K235BT
- Fort Collins, Colorado; United States;
- Broadcast area: Fort Collins, Colorado
- Frequency: 94.9 MHz
- Branding: Radio 94.9

Programming
- Format: Adult Alternative

Ownership
- Owner: Radio by Grace, Inc.
- Operator: iHeartMedia

Technical information
- Licensing authority: FCC
- Facility ID: 155948
- Class: D
- ERP: 99 watts
- HAAT: 333.9 meters (1,095 ft)

Links
- Public license information: Public file; LMS;
- Webcast: iHeartRadio
- Website: radio949.iheart.com

= K235BT =

K235BT (94.9 FM) is a radio station translator in Fort Collins, Colorado. Owned by Radio by Grace, Inc., and operated by iHeartMedia, the station simulcasts an Adult Alternative music format branded as Radio 94.9, as a relay an HD2 subchannel of KSME (moving from KPAW in December 2017 as part of iHeartMedia's larger station realignment in Colorado to form a KBPI trimulcast).

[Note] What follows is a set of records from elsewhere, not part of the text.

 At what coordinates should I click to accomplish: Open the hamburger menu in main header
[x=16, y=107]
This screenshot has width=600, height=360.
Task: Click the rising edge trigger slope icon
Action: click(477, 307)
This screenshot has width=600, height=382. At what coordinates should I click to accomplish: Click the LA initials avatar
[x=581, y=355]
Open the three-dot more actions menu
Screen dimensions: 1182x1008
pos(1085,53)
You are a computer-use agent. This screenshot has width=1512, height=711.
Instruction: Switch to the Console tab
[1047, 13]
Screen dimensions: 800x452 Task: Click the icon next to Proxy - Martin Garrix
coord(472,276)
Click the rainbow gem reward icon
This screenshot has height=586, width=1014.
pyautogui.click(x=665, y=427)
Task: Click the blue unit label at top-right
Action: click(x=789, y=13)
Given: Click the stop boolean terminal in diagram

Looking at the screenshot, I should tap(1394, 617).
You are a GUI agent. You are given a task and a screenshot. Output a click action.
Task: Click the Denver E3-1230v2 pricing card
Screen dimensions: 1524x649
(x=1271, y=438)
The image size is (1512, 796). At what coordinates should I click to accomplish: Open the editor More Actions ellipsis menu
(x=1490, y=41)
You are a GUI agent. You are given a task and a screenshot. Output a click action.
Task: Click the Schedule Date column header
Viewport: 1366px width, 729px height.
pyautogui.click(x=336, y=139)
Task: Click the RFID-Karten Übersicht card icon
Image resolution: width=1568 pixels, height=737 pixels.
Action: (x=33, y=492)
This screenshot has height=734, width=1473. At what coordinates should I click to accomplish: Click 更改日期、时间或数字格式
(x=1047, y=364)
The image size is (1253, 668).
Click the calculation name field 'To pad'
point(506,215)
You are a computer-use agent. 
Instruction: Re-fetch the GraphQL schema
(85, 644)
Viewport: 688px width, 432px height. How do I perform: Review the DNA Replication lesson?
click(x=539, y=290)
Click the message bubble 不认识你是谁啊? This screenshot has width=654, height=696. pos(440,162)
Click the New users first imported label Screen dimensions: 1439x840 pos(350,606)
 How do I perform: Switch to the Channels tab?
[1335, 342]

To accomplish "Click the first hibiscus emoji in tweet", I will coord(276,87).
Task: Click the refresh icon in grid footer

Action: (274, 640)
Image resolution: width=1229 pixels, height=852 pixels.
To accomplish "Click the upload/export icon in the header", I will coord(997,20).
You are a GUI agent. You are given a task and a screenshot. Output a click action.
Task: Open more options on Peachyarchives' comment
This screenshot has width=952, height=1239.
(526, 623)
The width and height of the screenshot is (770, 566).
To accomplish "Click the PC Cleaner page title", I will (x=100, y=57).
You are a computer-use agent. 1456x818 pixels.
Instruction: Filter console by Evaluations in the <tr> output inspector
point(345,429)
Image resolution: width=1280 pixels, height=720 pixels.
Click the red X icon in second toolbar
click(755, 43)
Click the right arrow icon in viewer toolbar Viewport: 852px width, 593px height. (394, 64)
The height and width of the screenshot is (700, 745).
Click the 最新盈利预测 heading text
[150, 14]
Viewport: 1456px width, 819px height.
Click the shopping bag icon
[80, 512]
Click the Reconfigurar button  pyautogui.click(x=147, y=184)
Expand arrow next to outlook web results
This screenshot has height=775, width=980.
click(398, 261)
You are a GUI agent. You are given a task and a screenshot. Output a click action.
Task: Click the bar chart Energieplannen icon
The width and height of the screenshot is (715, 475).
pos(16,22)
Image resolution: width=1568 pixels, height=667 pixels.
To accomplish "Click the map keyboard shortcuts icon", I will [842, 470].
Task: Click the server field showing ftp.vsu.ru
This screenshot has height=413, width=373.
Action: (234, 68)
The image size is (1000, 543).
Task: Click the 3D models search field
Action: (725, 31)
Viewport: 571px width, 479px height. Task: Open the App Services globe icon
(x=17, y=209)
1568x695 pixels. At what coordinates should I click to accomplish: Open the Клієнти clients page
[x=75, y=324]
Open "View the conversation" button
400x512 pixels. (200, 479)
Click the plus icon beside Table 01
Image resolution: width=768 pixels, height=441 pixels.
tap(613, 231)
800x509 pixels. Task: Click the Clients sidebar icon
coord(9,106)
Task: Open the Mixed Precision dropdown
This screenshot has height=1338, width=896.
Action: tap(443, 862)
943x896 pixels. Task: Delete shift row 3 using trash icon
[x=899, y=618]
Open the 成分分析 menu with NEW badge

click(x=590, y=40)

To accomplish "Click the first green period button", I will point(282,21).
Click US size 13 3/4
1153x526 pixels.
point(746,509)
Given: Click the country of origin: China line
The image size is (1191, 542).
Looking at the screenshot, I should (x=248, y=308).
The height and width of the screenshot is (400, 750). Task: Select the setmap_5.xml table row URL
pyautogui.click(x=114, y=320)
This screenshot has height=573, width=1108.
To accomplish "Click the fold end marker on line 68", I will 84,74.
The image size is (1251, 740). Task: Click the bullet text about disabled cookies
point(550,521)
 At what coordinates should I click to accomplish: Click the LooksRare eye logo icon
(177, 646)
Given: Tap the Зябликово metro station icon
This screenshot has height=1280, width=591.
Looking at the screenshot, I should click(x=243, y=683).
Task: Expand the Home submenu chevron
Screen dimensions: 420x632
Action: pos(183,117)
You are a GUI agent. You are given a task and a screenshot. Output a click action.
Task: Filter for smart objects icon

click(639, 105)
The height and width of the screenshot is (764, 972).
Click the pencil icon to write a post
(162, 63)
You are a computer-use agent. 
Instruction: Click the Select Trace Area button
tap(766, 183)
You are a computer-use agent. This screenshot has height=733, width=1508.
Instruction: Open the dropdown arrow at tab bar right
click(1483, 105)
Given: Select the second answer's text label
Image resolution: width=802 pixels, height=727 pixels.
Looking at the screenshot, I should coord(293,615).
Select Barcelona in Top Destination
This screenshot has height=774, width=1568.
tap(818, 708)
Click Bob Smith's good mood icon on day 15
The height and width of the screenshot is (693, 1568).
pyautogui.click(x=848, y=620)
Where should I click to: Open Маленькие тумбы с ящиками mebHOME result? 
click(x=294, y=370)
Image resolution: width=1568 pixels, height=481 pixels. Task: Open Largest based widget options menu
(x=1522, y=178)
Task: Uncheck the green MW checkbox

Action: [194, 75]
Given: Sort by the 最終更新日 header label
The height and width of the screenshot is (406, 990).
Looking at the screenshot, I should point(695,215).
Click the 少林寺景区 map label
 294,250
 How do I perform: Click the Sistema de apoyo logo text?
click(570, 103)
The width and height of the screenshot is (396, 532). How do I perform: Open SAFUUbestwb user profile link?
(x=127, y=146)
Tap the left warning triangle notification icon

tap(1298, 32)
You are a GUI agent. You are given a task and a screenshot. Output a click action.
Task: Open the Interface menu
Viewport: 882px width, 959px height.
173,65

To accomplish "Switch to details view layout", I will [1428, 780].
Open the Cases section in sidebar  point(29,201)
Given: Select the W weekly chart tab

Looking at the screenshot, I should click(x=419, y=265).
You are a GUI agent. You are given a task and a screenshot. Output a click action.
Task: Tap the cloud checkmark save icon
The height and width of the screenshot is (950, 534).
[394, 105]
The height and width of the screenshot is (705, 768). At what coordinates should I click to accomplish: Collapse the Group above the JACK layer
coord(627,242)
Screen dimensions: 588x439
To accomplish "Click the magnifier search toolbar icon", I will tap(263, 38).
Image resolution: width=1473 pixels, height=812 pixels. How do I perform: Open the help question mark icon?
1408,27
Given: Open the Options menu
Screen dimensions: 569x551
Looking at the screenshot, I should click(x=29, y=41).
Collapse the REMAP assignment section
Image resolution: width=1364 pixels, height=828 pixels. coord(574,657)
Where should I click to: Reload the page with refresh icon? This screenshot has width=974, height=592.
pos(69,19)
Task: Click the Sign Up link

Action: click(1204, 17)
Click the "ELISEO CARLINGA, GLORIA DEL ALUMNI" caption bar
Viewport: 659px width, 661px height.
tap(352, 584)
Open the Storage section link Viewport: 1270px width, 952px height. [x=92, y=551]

The station started broadcasting in October 2012 as "Christmas 94.9," the first station in Northern Colorado to begin playing Christmas music without any commercial interruptions. On December 26, the station began carrying Fox Sports Radio programming until May 16, 2013. The station reverted to playing Christmas music as "Christmas 94.9."

At noon on May 17, 2013, after "Do They Know It's Christmas?" by Band Aid, K235BT flipped to a AAA format as Radio 94.9. The first song played on Radio 94.9 was "It's Time" by Imagine Dragons.

In late January 2020, K235BT flipped to an alternative rock format described as "Adult Alternative", while keeping the "Radio 94.9" branding.